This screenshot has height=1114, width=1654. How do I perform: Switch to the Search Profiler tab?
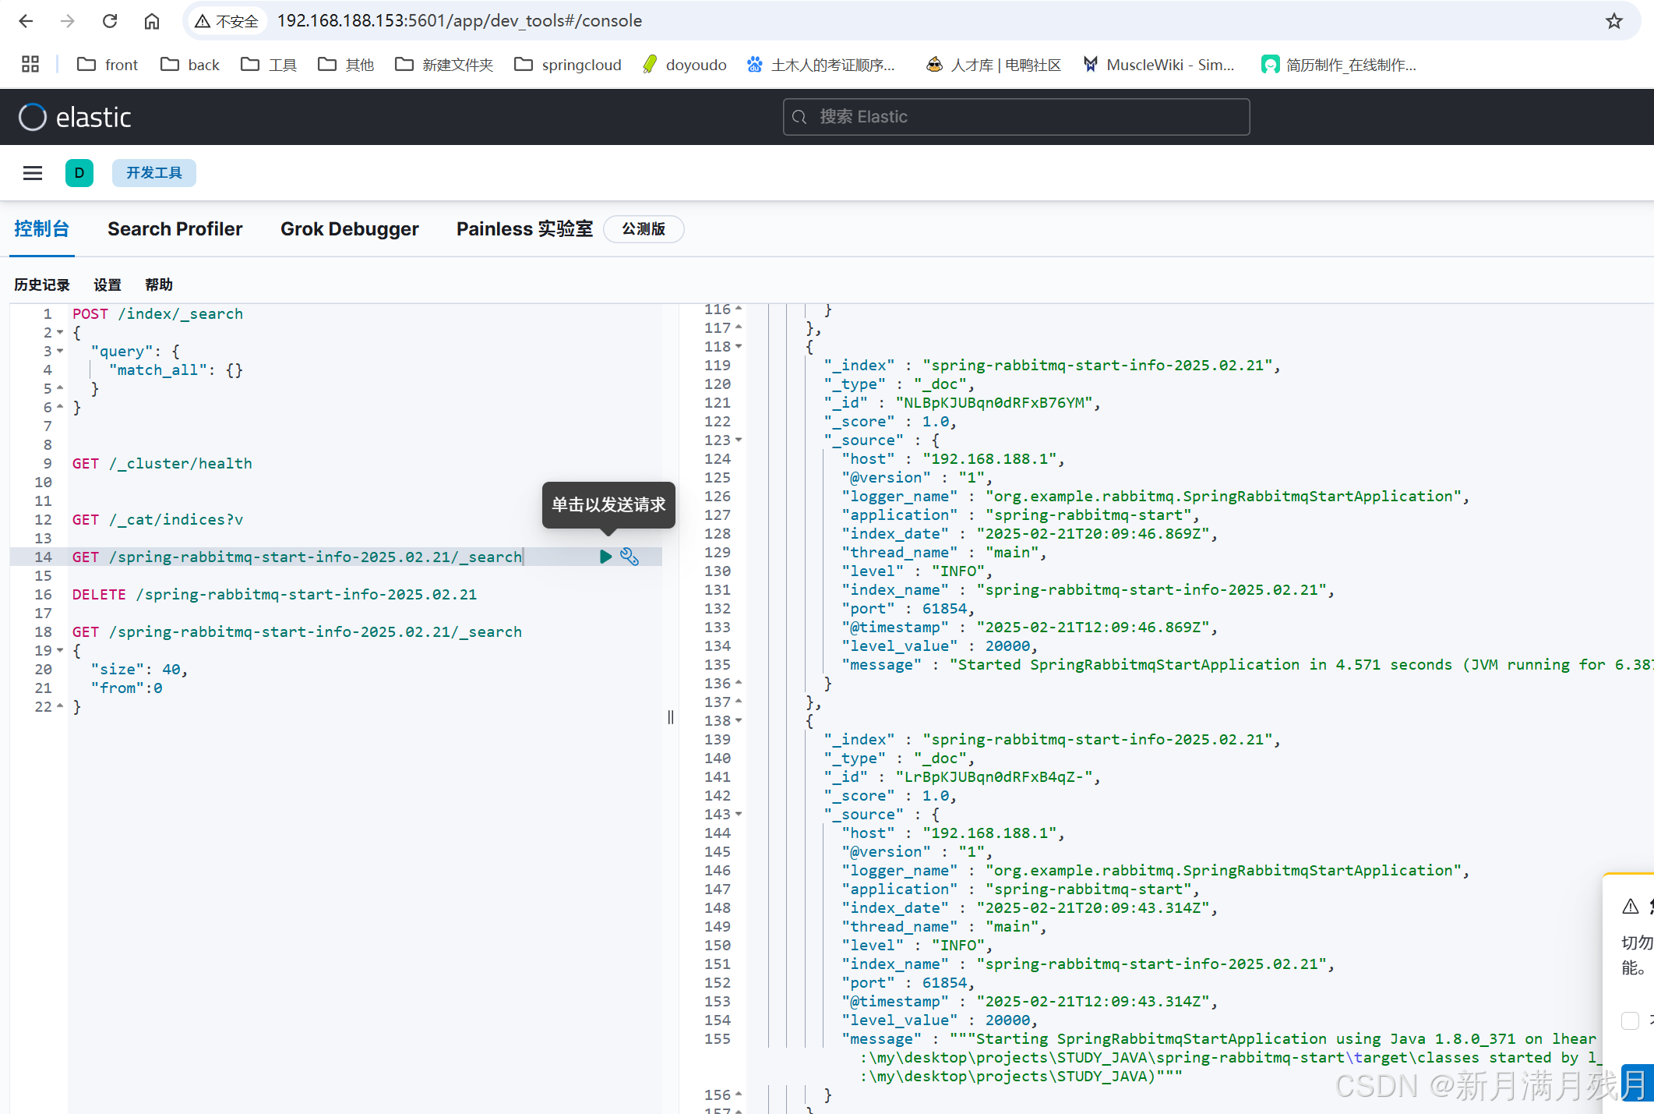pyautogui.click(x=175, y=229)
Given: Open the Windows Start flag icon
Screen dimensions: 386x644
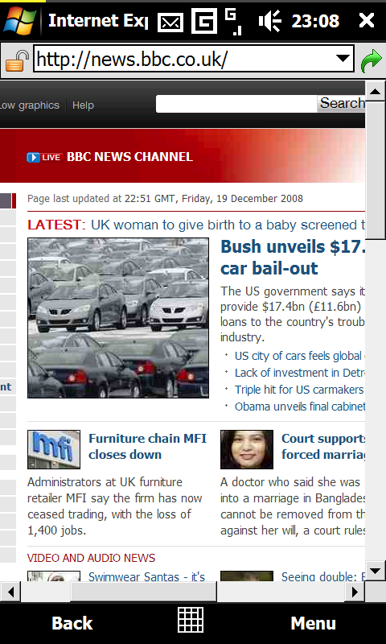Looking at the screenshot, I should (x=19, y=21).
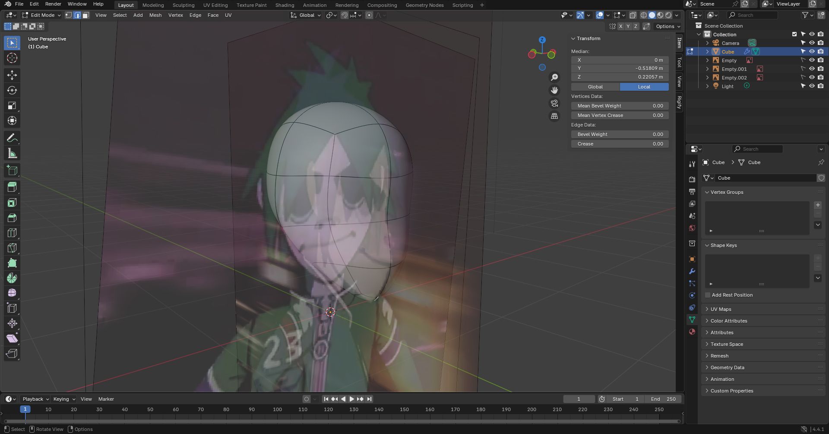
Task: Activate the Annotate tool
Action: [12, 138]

...

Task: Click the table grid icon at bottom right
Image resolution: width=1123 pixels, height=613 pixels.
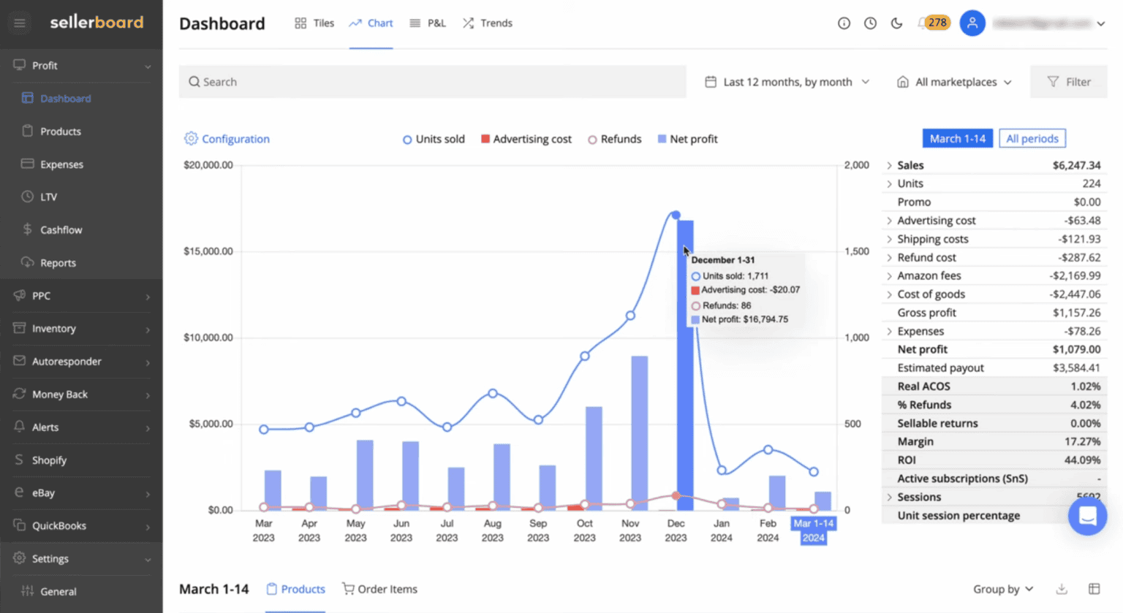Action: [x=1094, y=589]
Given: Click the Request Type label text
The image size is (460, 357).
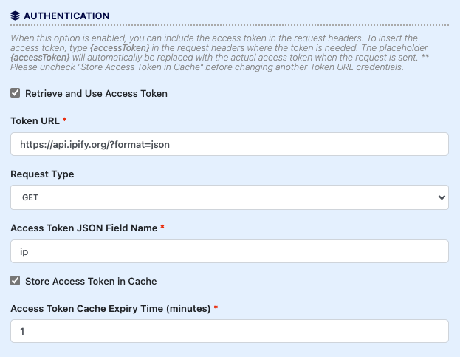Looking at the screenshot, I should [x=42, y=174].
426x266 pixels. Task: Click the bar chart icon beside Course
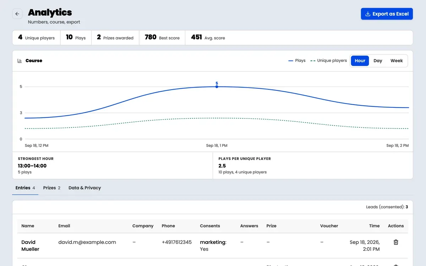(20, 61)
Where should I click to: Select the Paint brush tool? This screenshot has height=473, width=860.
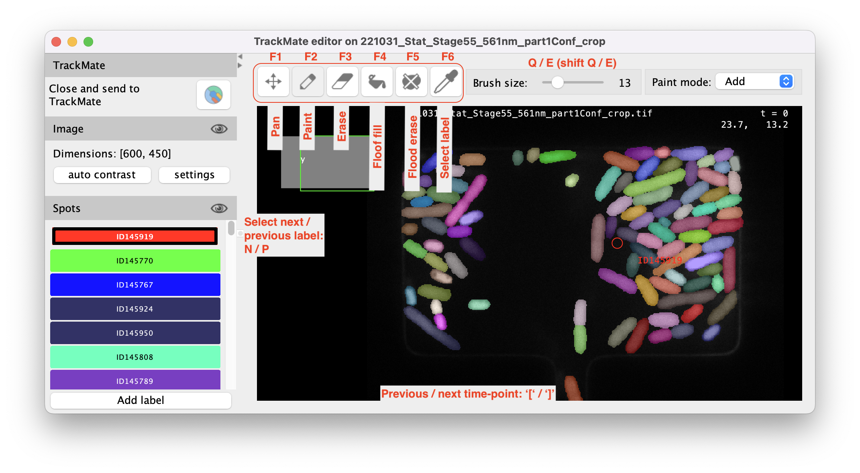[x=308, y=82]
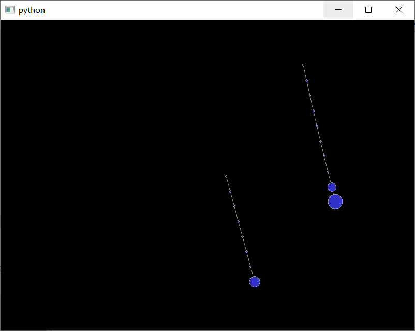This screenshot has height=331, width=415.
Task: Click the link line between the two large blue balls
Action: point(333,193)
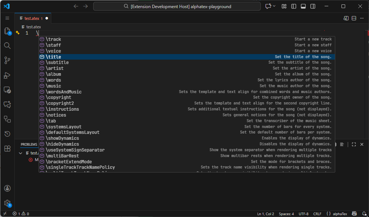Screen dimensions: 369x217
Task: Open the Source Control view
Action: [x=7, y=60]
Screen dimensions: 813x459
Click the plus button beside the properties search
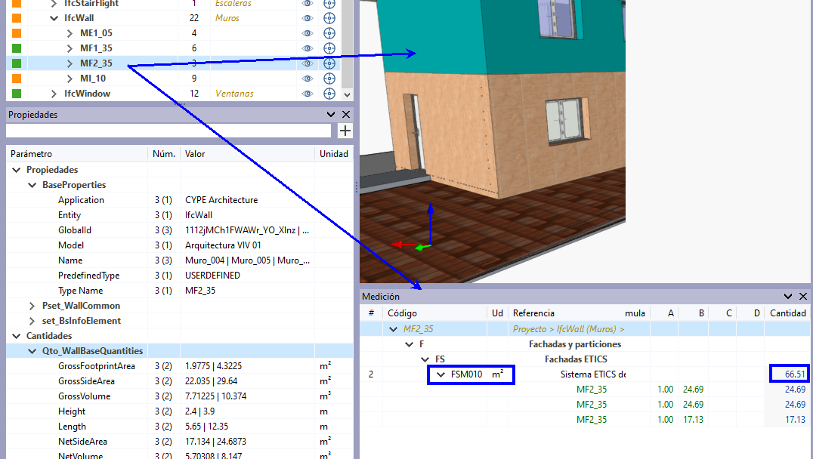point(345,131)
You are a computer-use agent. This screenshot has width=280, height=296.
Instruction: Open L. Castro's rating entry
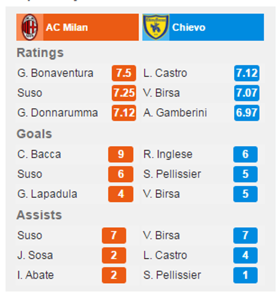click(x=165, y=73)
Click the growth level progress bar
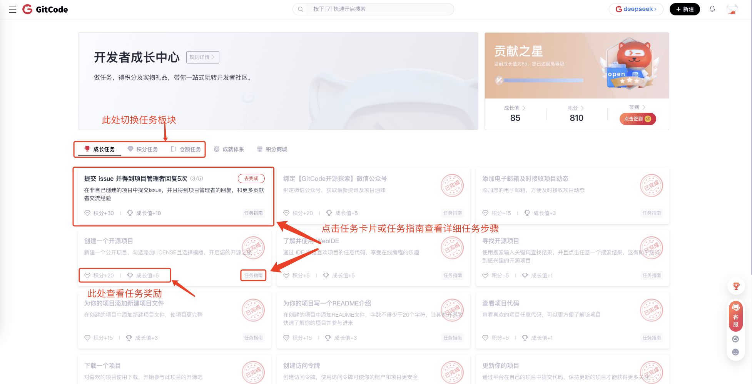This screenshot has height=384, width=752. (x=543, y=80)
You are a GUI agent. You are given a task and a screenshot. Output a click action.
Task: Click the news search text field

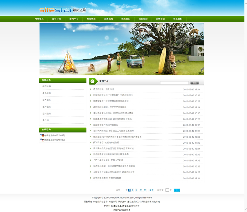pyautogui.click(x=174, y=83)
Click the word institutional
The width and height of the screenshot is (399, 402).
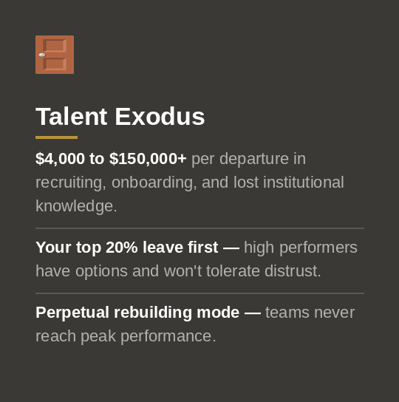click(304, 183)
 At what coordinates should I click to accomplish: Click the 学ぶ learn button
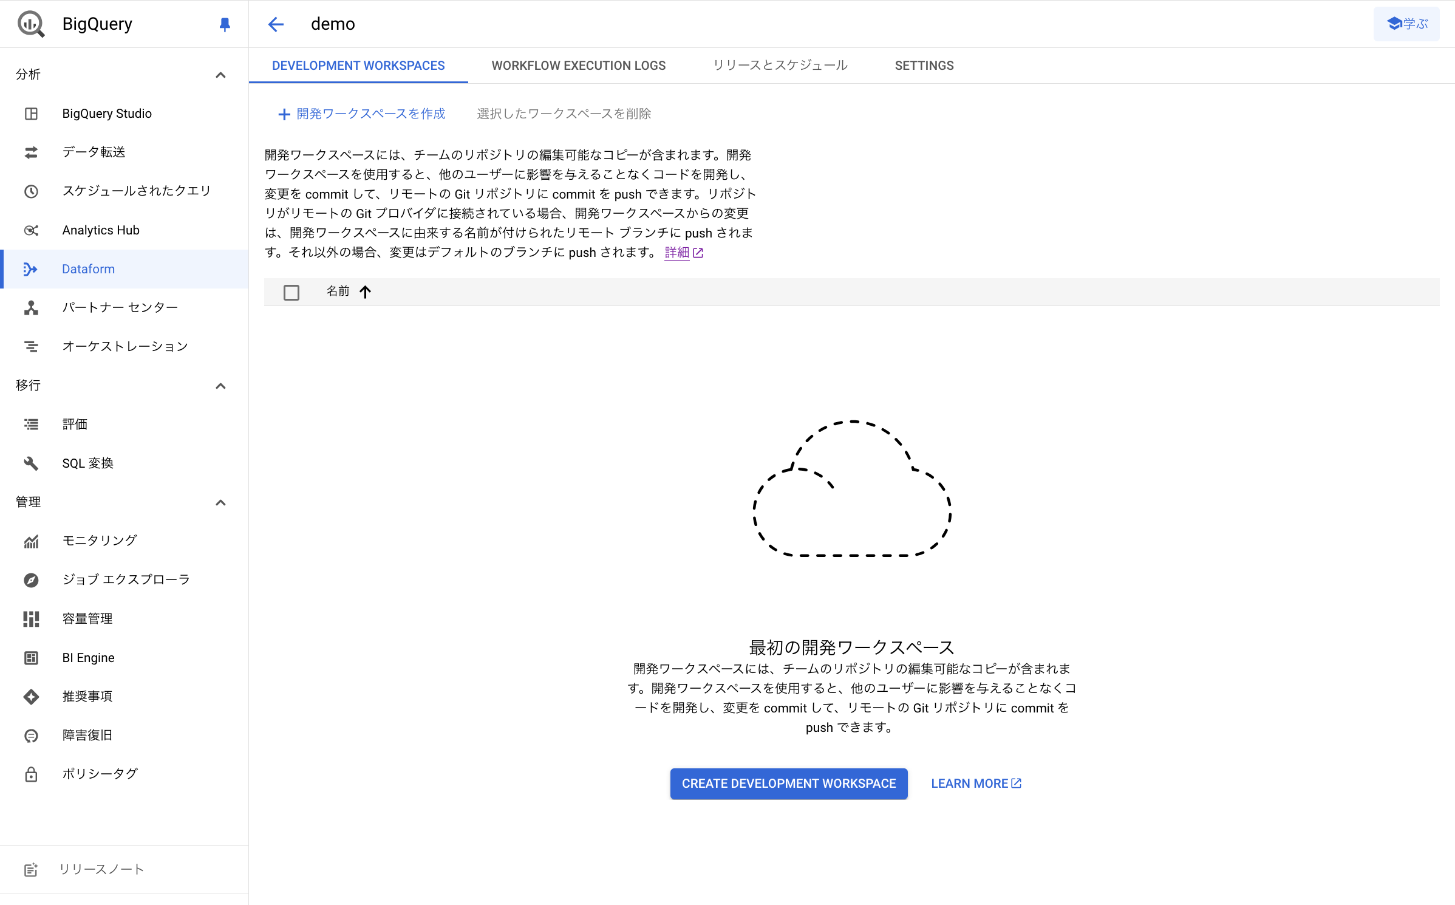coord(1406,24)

### Do this
Reproduce the data from the line containing "This screenshot has height=1114, width=1654." down to the line containing "Action: [12, 138]", substituting "Console" for "Search Profiler" and keeping everything else identical. Omit the pictures from your answer.

### Output of the task
This screenshot has height=1114, width=1654. How do I perform: Switch to the Console tab?
pyautogui.click(x=175, y=229)
Given: Open the Windows Start flag icon
Screen dimensions: 386x644
Looking at the screenshot, I should (x=19, y=21).
Task: Activate the Annotate tool
Action: [12, 138]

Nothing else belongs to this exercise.